## TASK PROMPT
Transcribe every record verbatim.
*** SUPPLIED DATA Section Begins ***
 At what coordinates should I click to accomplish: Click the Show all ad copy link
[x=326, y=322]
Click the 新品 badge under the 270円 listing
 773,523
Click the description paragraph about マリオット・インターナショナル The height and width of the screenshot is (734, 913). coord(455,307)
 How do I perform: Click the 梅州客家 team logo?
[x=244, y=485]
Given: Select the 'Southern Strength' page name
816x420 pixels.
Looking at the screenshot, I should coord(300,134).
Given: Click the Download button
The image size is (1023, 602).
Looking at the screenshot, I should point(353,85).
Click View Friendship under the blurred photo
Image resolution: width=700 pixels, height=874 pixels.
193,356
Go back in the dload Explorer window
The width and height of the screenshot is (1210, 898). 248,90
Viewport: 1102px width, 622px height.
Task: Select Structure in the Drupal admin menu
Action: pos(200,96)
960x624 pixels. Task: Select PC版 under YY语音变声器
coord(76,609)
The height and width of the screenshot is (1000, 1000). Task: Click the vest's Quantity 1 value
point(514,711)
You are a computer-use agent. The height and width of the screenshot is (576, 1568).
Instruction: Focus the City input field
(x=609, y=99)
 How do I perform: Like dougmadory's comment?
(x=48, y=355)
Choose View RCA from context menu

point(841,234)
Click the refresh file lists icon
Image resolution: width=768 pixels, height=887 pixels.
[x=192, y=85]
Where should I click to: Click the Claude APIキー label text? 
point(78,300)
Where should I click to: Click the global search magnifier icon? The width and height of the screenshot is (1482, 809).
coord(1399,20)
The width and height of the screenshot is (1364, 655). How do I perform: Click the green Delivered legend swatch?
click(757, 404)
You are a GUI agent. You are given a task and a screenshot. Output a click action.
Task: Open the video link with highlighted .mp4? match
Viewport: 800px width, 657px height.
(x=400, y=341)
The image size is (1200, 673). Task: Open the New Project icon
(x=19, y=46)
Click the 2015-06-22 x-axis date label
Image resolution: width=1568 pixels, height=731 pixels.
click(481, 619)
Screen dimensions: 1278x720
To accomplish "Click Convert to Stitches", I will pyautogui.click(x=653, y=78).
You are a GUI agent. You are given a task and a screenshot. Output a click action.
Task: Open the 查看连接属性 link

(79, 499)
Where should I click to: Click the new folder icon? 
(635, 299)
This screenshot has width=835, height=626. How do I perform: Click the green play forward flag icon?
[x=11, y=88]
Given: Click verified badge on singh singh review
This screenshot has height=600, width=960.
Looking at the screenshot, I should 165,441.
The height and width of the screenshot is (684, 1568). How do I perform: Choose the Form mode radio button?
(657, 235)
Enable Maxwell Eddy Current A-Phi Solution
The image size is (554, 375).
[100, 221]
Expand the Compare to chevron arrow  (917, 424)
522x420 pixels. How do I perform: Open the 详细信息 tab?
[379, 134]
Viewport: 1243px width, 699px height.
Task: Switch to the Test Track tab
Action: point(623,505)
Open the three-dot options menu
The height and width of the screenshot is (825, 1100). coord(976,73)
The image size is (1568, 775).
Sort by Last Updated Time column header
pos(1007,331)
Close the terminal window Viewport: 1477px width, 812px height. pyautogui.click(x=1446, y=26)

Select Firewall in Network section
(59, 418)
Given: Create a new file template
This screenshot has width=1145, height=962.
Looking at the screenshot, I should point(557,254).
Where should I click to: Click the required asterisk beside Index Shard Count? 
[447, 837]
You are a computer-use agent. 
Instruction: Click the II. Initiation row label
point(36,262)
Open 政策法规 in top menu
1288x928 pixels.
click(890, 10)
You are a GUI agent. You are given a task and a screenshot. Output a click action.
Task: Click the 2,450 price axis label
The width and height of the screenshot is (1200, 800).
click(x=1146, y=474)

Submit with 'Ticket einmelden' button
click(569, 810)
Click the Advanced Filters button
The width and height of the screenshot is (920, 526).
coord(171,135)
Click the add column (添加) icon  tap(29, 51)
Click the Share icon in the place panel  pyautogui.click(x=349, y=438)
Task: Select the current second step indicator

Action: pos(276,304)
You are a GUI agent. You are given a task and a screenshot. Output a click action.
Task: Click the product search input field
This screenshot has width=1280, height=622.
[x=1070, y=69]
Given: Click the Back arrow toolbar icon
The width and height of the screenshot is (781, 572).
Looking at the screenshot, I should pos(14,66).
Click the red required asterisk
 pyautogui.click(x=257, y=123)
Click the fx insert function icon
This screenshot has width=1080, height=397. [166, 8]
*** SUPPLIED DATA Section Ends ***
## PROBLEM SOLUTION
 At what coordinates should I click to accomplish: Click the Show all ad copy link
[x=326, y=322]
Click the 新品 badge under the 270円 listing
 773,523
Click the description paragraph about マリオット・インターナショナル The height and width of the screenshot is (734, 913). coord(455,307)
 How do I perform: Click the 梅州客家 team logo?
[x=244, y=485]
Given: Select the 'Southern Strength' page name
816x420 pixels.
Looking at the screenshot, I should coord(300,134).
Given: Click the Download button
The image size is (1023, 602).
Looking at the screenshot, I should point(353,85).
Click View Friendship under the blurred photo
Image resolution: width=700 pixels, height=874 pixels.
193,356
Go back in the dload Explorer window
The width and height of the screenshot is (1210, 898). 248,90
Viewport: 1102px width, 622px height.
Task: Select Structure in the Drupal admin menu
Action: pos(200,96)
960x624 pixels. Task: Select PC版 under YY语音变声器
coord(76,609)
The height and width of the screenshot is (1000, 1000). Task: Click the vest's Quantity 1 value
point(514,711)
You are a computer-use agent. The height and width of the screenshot is (576, 1568).
Instruction: Focus the City input field
(x=609, y=99)
 How do I perform: Like dougmadory's comment?
(x=48, y=355)
Choose View RCA from context menu

point(841,234)
Click the refresh file lists icon
Image resolution: width=768 pixels, height=887 pixels.
[x=192, y=85]
Where should I click to: Click the Claude APIキー label text? 
point(78,300)
Where should I click to: Click the global search magnifier icon? The width and height of the screenshot is (1482, 809).
coord(1399,20)
The width and height of the screenshot is (1364, 655). How do I perform: Click the green Delivered legend swatch?
click(757, 404)
You are a GUI agent. You are given a task and a screenshot. Output a click action.
Task: Open the video link with highlighted .mp4? match
Viewport: 800px width, 657px height.
(x=400, y=341)
The image size is (1200, 673). Task: Open the New Project icon
(x=19, y=46)
Click the 2015-06-22 x-axis date label
Image resolution: width=1568 pixels, height=731 pixels.
click(481, 619)
Screen dimensions: 1278x720
To accomplish "Click Convert to Stitches", I will pyautogui.click(x=653, y=78).
You are a GUI agent. You are given a task and a screenshot. Output a click action.
Task: Open the 查看连接属性 link

(79, 499)
Where should I click to: Click the new folder icon? 
(635, 299)
This screenshot has width=835, height=626. How do I perform: Click the green play forward flag icon?
[x=11, y=88]
Given: Click verified badge on singh singh review
This screenshot has height=600, width=960.
Looking at the screenshot, I should 165,441.
The height and width of the screenshot is (684, 1568). How do I perform: Choose the Form mode radio button?
(657, 235)
Enable Maxwell Eddy Current A-Phi Solution
The image size is (554, 375).
[100, 221]
Expand the Compare to chevron arrow  (917, 424)
522x420 pixels. How do I perform: Open the 详细信息 tab?
[379, 134]
Viewport: 1243px width, 699px height.
Task: Switch to the Test Track tab
Action: point(623,505)
Open the three-dot options menu
The height and width of the screenshot is (825, 1100). coord(976,73)
The image size is (1568, 775).
Sort by Last Updated Time column header
pos(1007,331)
Close the terminal window Viewport: 1477px width, 812px height. pyautogui.click(x=1446, y=26)

Select Firewall in Network section
(59, 418)
Given: Create a new file template
This screenshot has width=1145, height=962.
Looking at the screenshot, I should point(557,254).
Where should I click to: Click the required asterisk beside Index Shard Count? 
[447, 837]
You are a computer-use agent. 
Instruction: Click the II. Initiation row label
point(36,262)
Open 政策法规 in top menu
1288x928 pixels.
click(890, 10)
You are a GUI agent. You are given a task and a screenshot. Output a click action.
Task: Click the 2,450 price axis label
The width and height of the screenshot is (1200, 800).
click(x=1146, y=474)

Submit with 'Ticket einmelden' button
click(569, 810)
Click the Advanced Filters button
The width and height of the screenshot is (920, 526).
coord(171,135)
Click the add column (添加) icon  tap(29, 51)
Click the Share icon in the place panel  pyautogui.click(x=349, y=438)
Task: Select the current second step indicator

Action: pos(276,304)
You are a GUI agent. You are given a task and a screenshot. Output a click action.
Task: Click the product search input field
This screenshot has width=1280, height=622.
[x=1070, y=69]
Given: Click the Back arrow toolbar icon
The width and height of the screenshot is (781, 572).
Looking at the screenshot, I should pos(14,66).
Click the red required asterisk
 pyautogui.click(x=257, y=123)
Click the fx insert function icon
This screenshot has width=1080, height=397. [166, 8]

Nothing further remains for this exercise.